CONSIGNES À SUIVRE —
**a.** D'après le texte sur les Grès rhétiens, de quelle nature est généralement le liant de ces grès lorsqu'il est présent ?
**b.** Reproduisez sans rien changer le passage du texte sur les Grès rhétiens qui commence par les mots contenant « Fig.4 : Bancs » et se termine par « les auteurs (2). ».

TEXTE RETENU —
Les Grès du Rhétien ou Grès infraliasiques (Keuper Supérieur - Trias Supérieur - fig.2) peuvent être observés en place dans des carrières abandonnées. Les fronts de taille d'une dizaine de mètres sont en partie recolonisés voire masqués par la végétation et certains sont arrosés par des sources. L'accès aux affleurements peut alors nécessiter le port de bottes étanches.

 

Fig.2  : Place des Grès rhétiens dans la série stratigraphique lorraine (données chiffrées = âges en millions d'années - © BRGM).

Les grès sont très friables, mal cimentés ou même sans ciment apparent. Lorsqu'il est présent ce liant est généralement de nature calcaire (1). Les grains sont constitués de quartz et leur granulométrie moyenne est inframillimétrique. La couleur de ces grès varie du blanc à l'ocre. Il existe également des niveaux conglomératiques appartenant à cette formation mais ceux-ci n'ont pas été observés sur ce site.

Les bancs ont des épaisseurs variables de quelques centimètres jusqu'à 50 cm.

Fig.3 : Un ancien front de taille dans les Grès rhétiens de La Neuveville-sous-Châtenois

Ils sont séparés par des niveaux argileux sombres qui soulignent la stratification (fig.4). Ces lits argileux sont riches en petites inclusions charbonneuses (débris végétaux).

Fig.4 : Bancs de grès fins à litages obliques ou horizontaux et interbancs argileux (flèches sur le cliché)

Par endroits, les bancs de grès présentent des litages obliques, témoins de l'influence des courants lors de la mise en place du sédiment (fig.4). La base de certains bancs gréseux montre également des figures sédimentaires globulaires irrégulières, sans orientation préférentielle, de taille centimétrique qui peuvent s'apparenter à des figures de charge ou load casts. Celles-ci s'observent lorsque, avant compaction, sous la pression, un sédiment sableux s'enfonce dans un banc argileux plastique sous-jacent (fig.5). D'autres structures sédimentaires telles que des stratifications entrecroisées en épi (= herring-bone), indicatrices de courants de marée, sont également mentionnées par les auteurs (2).

ENREGISTREMENTS —
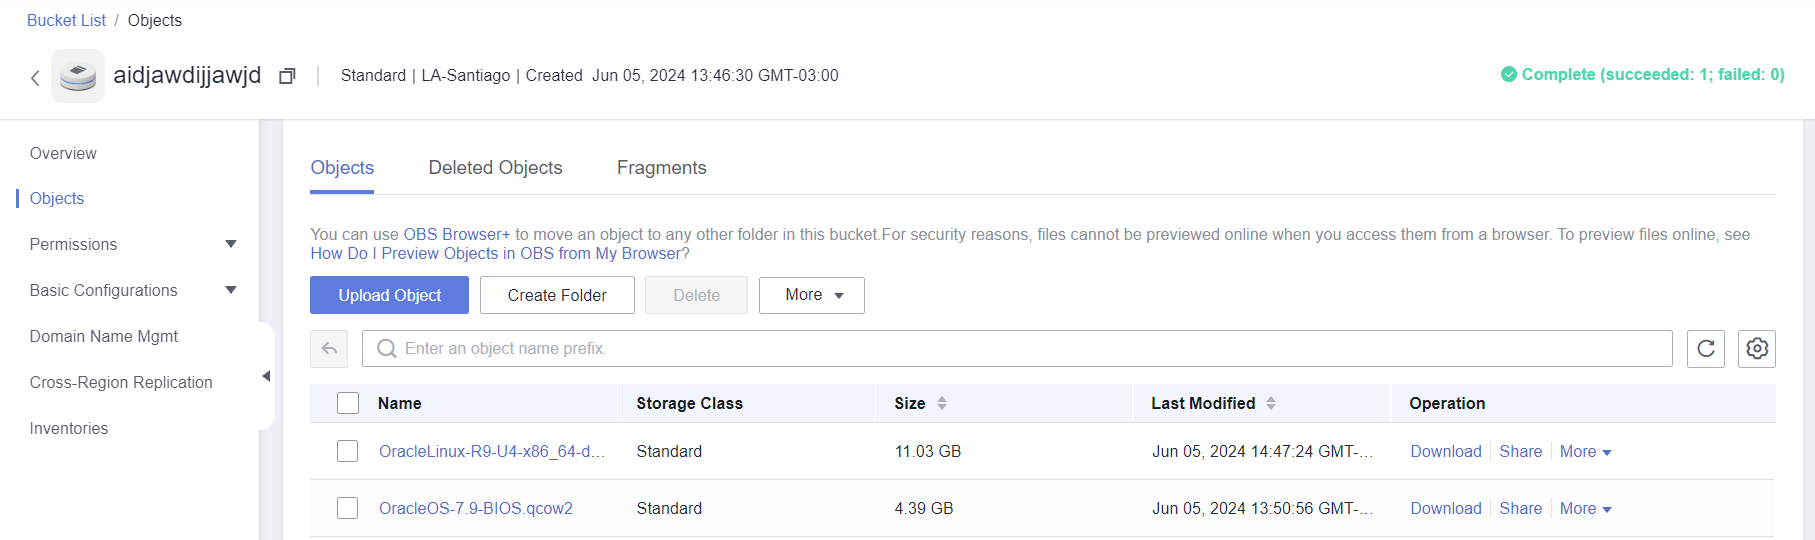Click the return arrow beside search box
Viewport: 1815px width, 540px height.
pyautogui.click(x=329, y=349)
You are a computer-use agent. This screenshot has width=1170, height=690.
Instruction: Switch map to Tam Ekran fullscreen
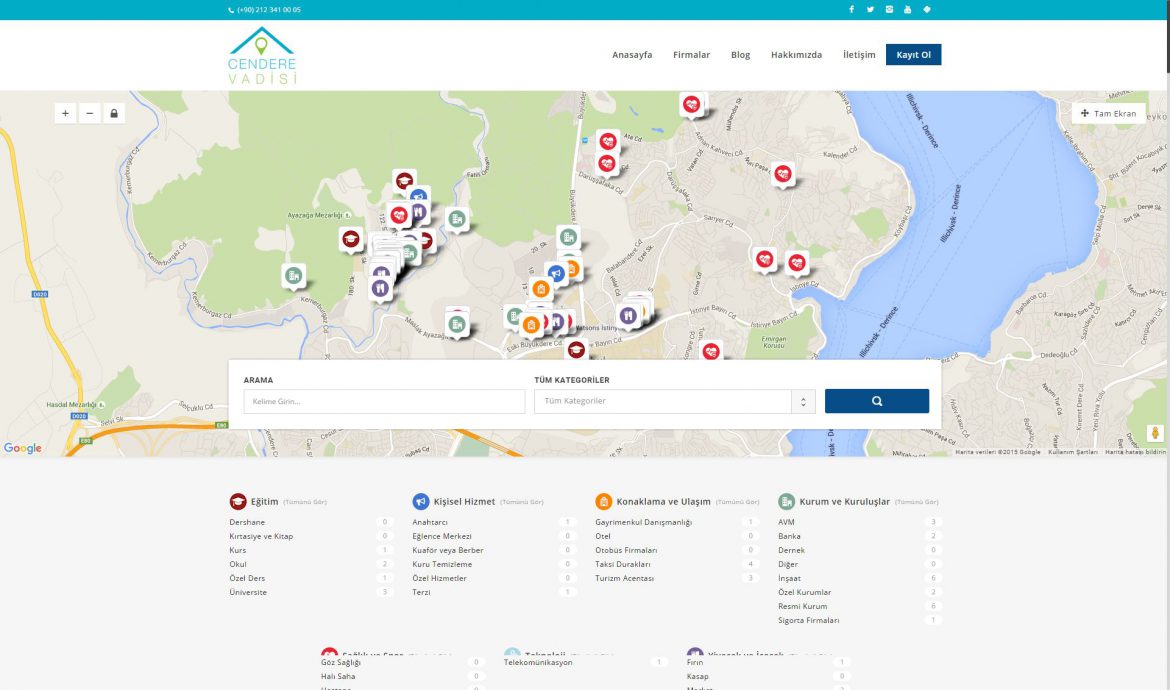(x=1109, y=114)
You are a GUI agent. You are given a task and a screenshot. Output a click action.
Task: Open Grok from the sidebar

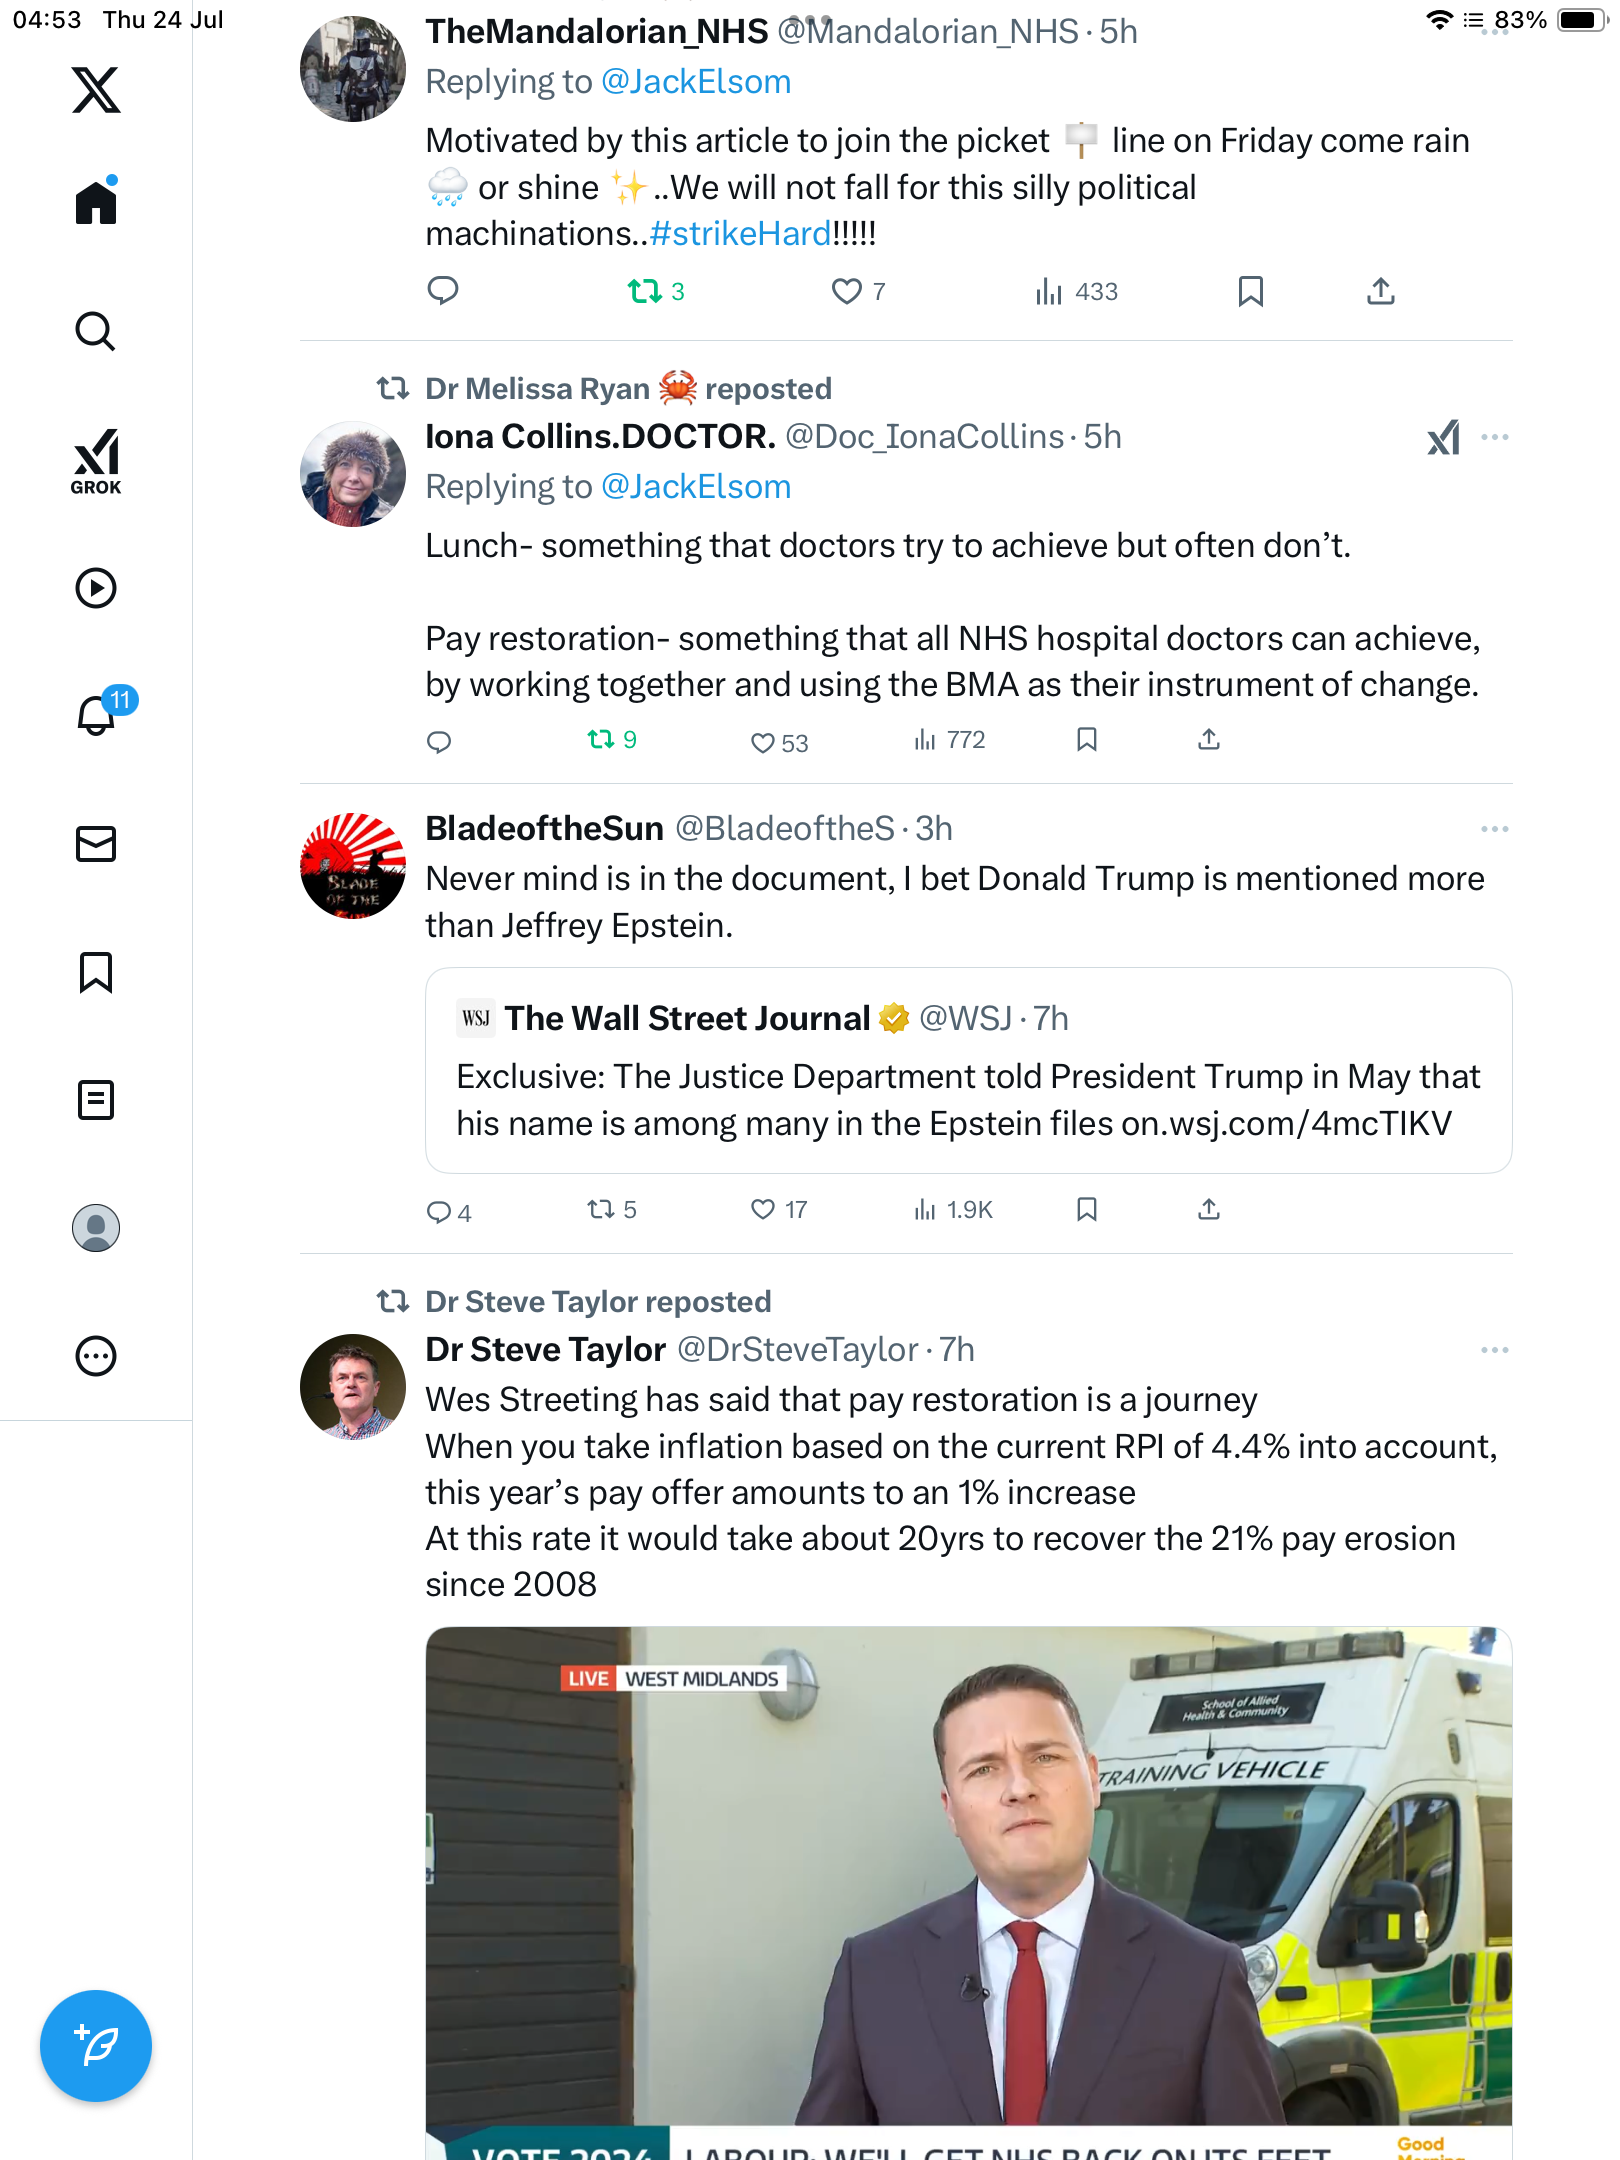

RÉPONSES PAR CONSIGNE —
**a.** Il est généralement de nature calcaire.

**b.**
Fig.4 : Bancs de grès fins à litages obliques ou horizontaux et interbancs argileux (flèches sur le cliché)

Par endroits, les bancs de grès présentent des litages obliques, témoins de l'influence des courants lors de la mise en place du sédiment (fig.4). La base de certains bancs gréseux montre également des figures sédimentaires globulaires irrégulières, sans orientation préférentielle, de taille centimétrique qui peuvent s'apparenter à des figures de charge ou load casts. Celles-ci s'observent lorsque, avant compaction, sous la pression, un sédiment sableux s'enfonce dans un banc argileux plastique sous-jacent (fig.5). D'autres structures sédimentaires telles que des stratifications entrecroisées en épi (= herring-bone), indicatrices de courants de marée, sont également mentionnées par les auteurs (2).